At the heart of fabricating integrated circuits is the ability to selectively change the electrical properties of the semiconductor substrate. This key to fabrication is accomplished by doping – introducing atoms locally into the semiconductor substrate.
In the early days of the semiconductor industry doping was accomplished by creating a pattern on the surface of the semiconductor substrate typically in an oxide film and then depositing a doped glass over the surface. A subsequent heat treatment would then diffuse the dopants from the glass into the exposed semiconductor surface in some areas and the dopants would be blocked by the glass in other areas.
With the introduction of ion implantation for doping, solid source doping has largely disappeared (although Intel recently brought it back for one application in their 14nm process). Ion implantation utilizes a particle accelerator to inject dopants into the semiconductor material with high energies. Ion implant has several advantages over solid source doping, first and foremost is better control of the amount of dopant introduced. Ion implant can also better control the depth of the dopants and utilize photoresist as the mask for doping as opposed to requiring a film that can withstand high temperature; and Ion implantation can introduce nearly any atom of interest and does it at low temperature.

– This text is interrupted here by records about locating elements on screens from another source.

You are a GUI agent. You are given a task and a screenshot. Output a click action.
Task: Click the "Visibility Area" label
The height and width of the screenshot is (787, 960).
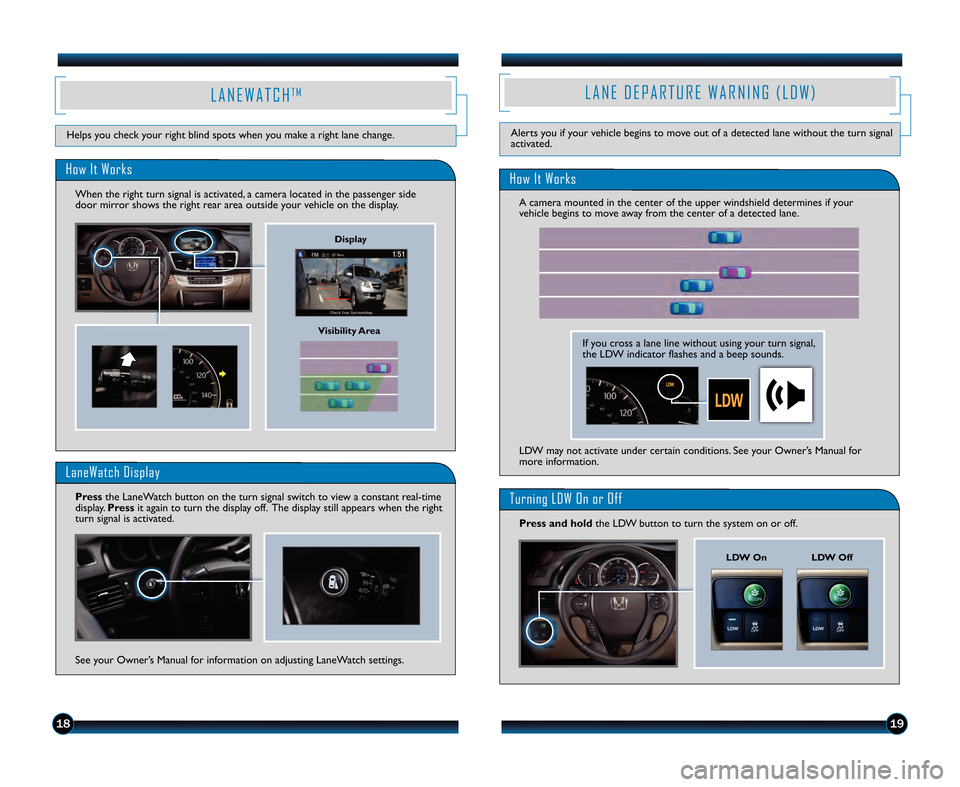point(349,330)
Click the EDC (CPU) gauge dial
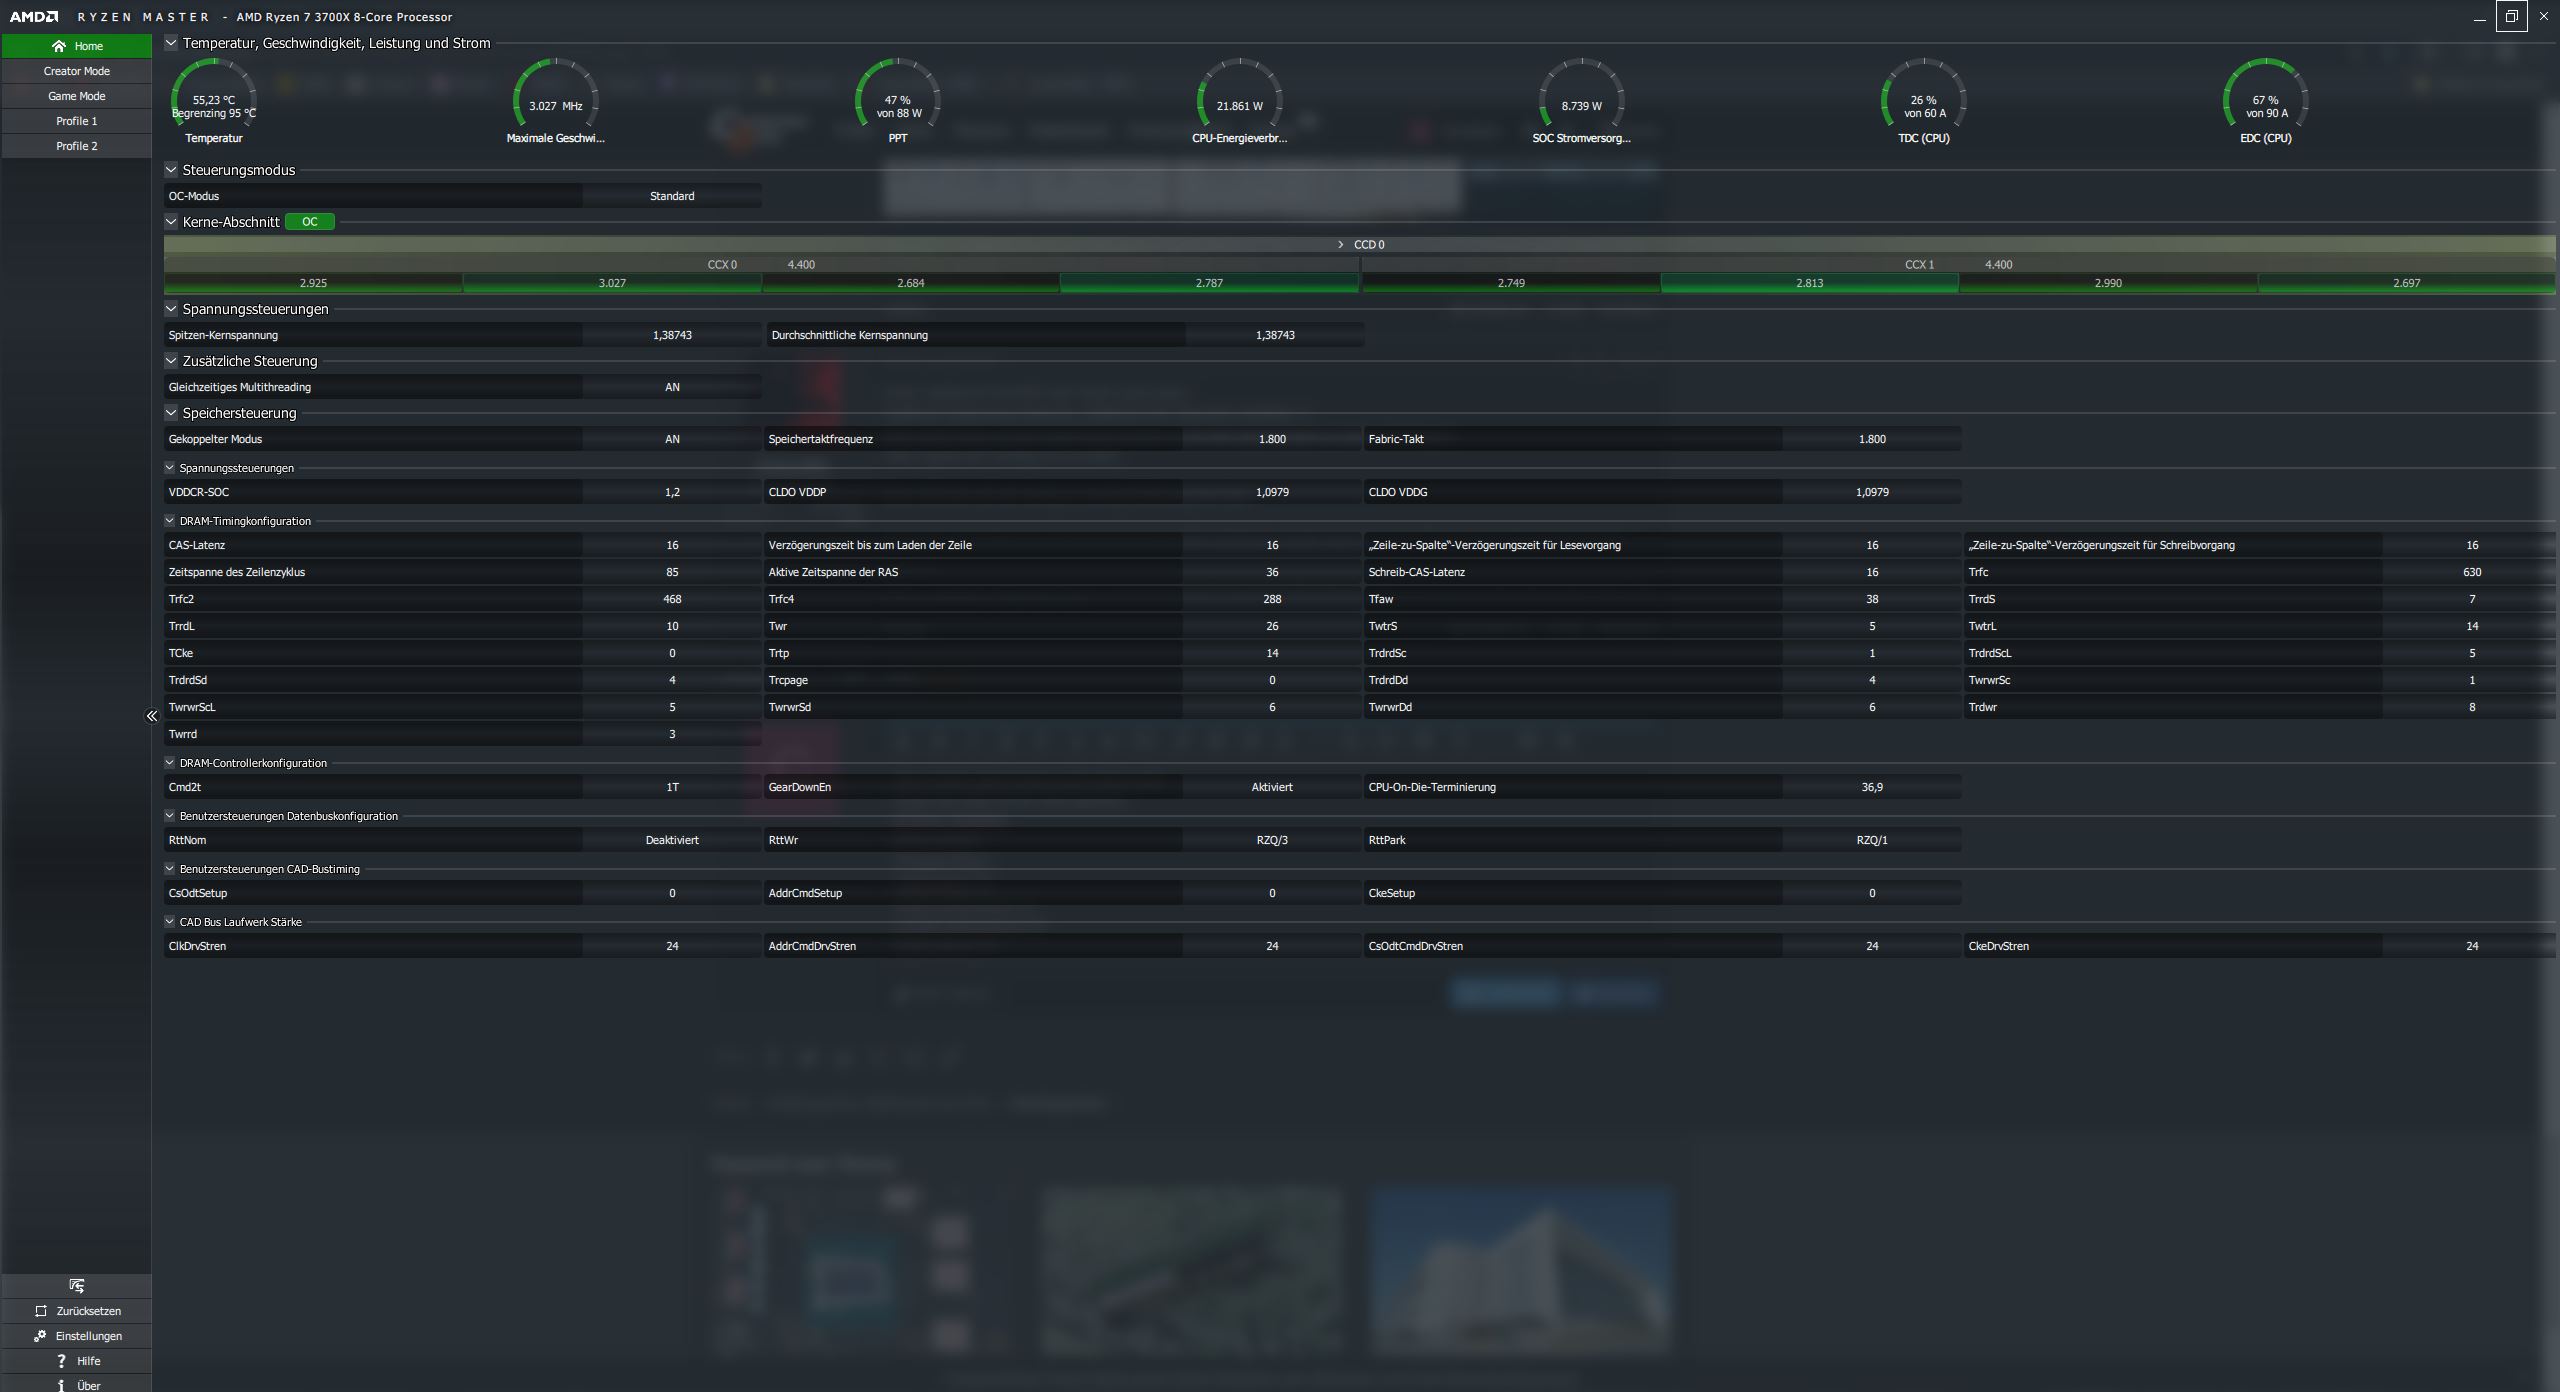The height and width of the screenshot is (1392, 2560). point(2265,100)
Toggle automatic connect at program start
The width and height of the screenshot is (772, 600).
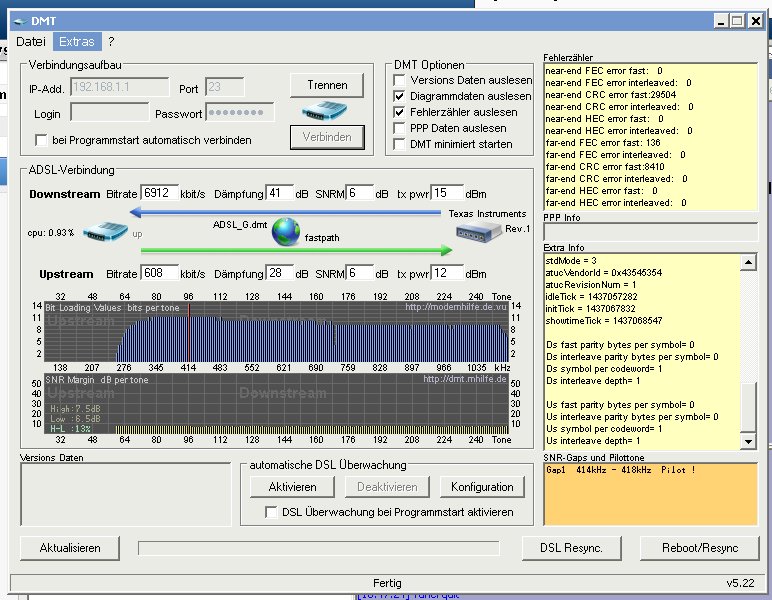click(42, 140)
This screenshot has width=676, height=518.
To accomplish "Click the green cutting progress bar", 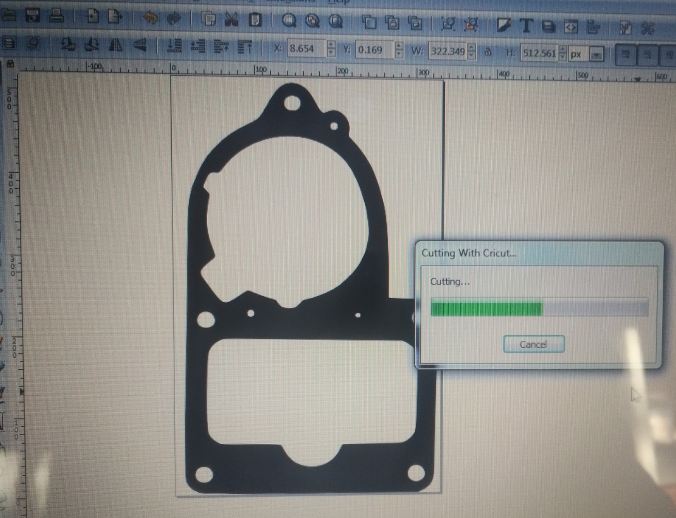I will (x=486, y=308).
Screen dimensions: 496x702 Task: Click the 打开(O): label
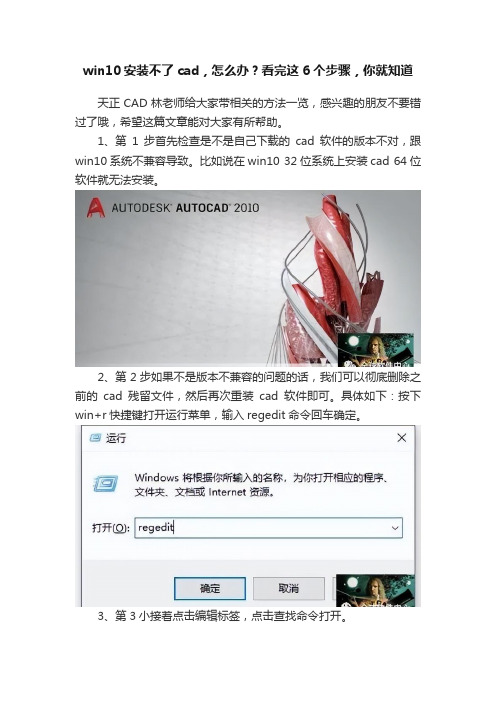(x=111, y=528)
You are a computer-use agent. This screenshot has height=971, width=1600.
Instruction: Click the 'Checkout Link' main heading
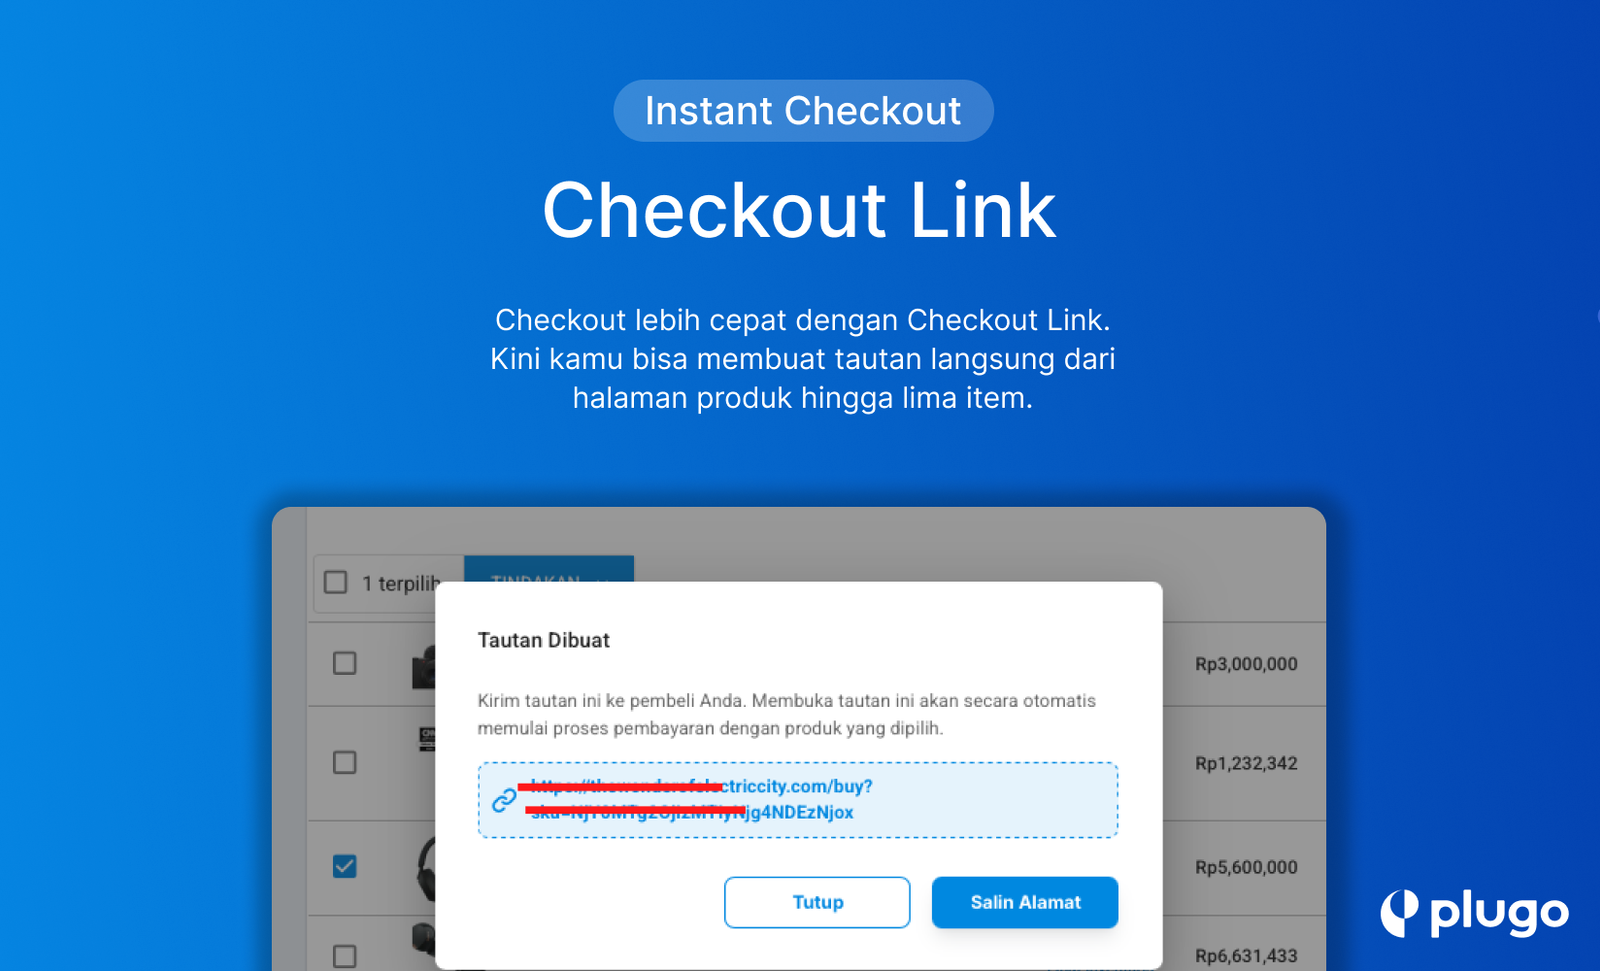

Recently the semiconductor industry has begun the evolution of logic processes from planar devices to fully depleted devices such as FinFETs and FDSOI. This transition greatly improves the electrostatic control of the gate over the channel of the device and dramatically reduces leakage. This transition also reduces the need for ion implantation. As semiconductor devices have shrunk into the deep sub-micron range the control of threshold voltages has driven a significant increase in the need for ion implantation. Different threshold voltages have required threshold adjust implants for NMOS and PMOS for each threshold voltage. At deep sub-micron dimensions the halo implant at the drain extension step and even the source/drain contact implants also have to be tailored for each threshold voltage. An additional threshold voltage can require as many as 13 implants at 40nm and smaller nodes! With FinFETs threshold adjust implants are still used but there are no halo implants so only extensions implants for NMOS and PMOS are required and raised source/drains are used with no implants. FDSOI further reduces the implants required by controlling threshold voltages with biasing instead of implants. At first glance this all seems like bad news for implant companies.
At SEMICON West in 2014 I attended an Axcelis presentation on the use of implants to change the material properties of wafers. Current state-of-the-art implanters can vary the dose implanted into a wafer radially. So if for example you had a CMP process that removed material faster at the edge of a wafer versus the middle of the wafer you could implant a higher dose of an implant specie in the center of the wafer than the wafer edge increasing the CMP removal rate in the center and creating a CMP/Implant process combination that is uniform across the wafer. This new application for ion implant was presented as having the potential to maintain or grow the market for implanters even though doping applications were declining. Some applications for this technique:
1. Amorphization
2. Modifying CMP removal rates
3. Modifying Etch rates
4. Hardening photoresist
5. Reducing photoresist pattern line-edge-roughness (LER)
At the time I thought this was an interesting potential application but I wasn’t aware of it actually seeing much use. I will comment that I could see a lot of potential for it, implant steps are relatively inexpensive particularly if no photoresist mask is required at only $1 to $2 per implant for a 300mm wafer.
Since then I have become aware that this technique is rapidly being adopted with some logic processes using materials modifications implants 10 or more times per wafer. On the memory side the usage is lower, more in the 2 to 5 implants per wafer but it is growing as well. As process linewidths continue to shrink this is a technique that will likely see increased adoption. In most cases the specie being implanted is similar to the material it is being implanted into so these implants don’t show up on reverse engineering analysis of parts but they are being used today!